Data excerpts:
════════════════

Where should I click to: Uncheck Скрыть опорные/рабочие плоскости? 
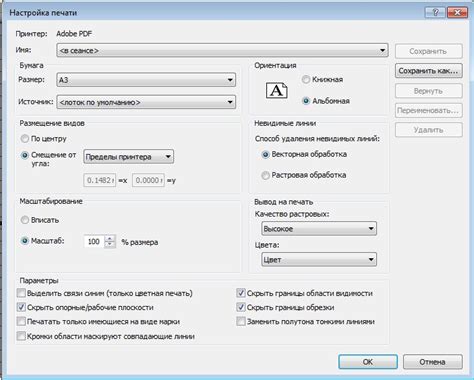(21, 307)
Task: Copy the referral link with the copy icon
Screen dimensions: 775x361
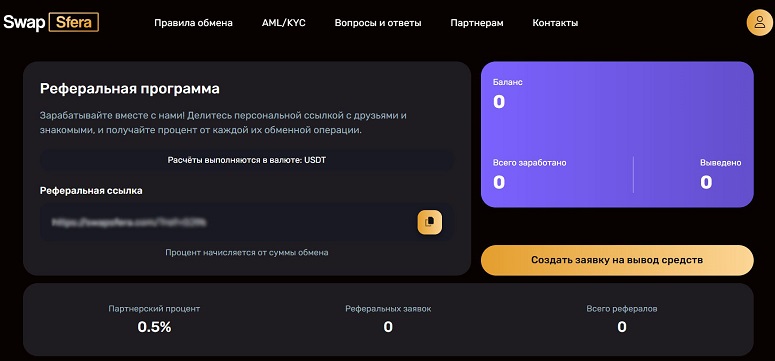Action: tap(430, 222)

════════════════

*WHAT THE EXERCISE ASKS*: A word-for-word copy of the records is needed, one that contains no pictures.

*OUTPUT FOR THIS TASK*:
Where should I click to: Uncheck Скрыть опорные/рабочие плоскости? 
(21, 307)
Task: Copy the referral link with the copy icon
Screen dimensions: 775x361
Action: tap(430, 222)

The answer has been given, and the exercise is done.